Note: The source of the following information is the Consumer Financial Protection Bureau in Washington, D.C.

If you’re a job seeker and a prospective employer tells you that they do background and reference checks on all their candidates for employment, there are some basics you need to know about the Fair Credit Reporting Act, which applies to employers and all consumer reporting agencies.

First, before the prospective employer can have anything checked, you will be asked to sign a comprehensive waiver that allows the prospective employer or its agents to carry out the background and reference checks. In effect, what you’re doing is acknowledging that you’re aware that a background and reference check will be done and that it’s okay with you if they have the checks done—that you know they’re going to check and that you’re giving the company or its agents express permission to do the checks. Naturally, you don’t have to sign the waiver; but, then again, the prospective employer doesn’t have to hire you, either.

The following information comes from Consumer Financial Protection Bureau in a document titled “A Summary of Your Rights Under the Fair Credit Reporting Act.” If you sign the waiver and a background check and reference check is done, “you must be told if information in your file has been used against you.” If an outside agency did the checks, you must be told their name, address, phone number.

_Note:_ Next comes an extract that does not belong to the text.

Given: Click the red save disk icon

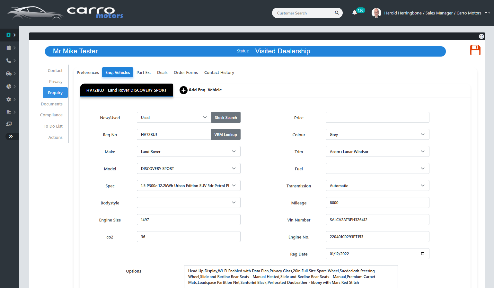Looking at the screenshot, I should click(x=475, y=50).
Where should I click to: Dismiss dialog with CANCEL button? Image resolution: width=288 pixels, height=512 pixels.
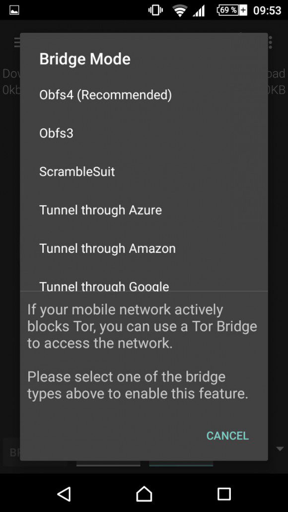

Furthermore, “you have a right to know what is in your file.” In other words, you can request to see all the information the prospective employer has collected about you. Sometimes there’s a fee to look at your file, but in many cases there won’t be a charge to see what’s in your file.

Next, “you have a right to ask for your credit score.” Unless you’re applying to a job that, for example, involves handling the company’s money, a credit check probably won’t be part of the background check.

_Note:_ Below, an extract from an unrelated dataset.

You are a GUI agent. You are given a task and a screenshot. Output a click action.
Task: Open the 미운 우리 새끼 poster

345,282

Some employers, however, take the view that if a candidate can’t handle his own financial affairs, he probably won’t be able to handle the requirements of the job. So, if your credit score is low, by inference, there’s a presumption that your job performance probably won’t be good. Personally, I think that logic is pretty sketchy. I would never base a hiring decision on a low credit score—that is, unless the job involved some aspect of money management.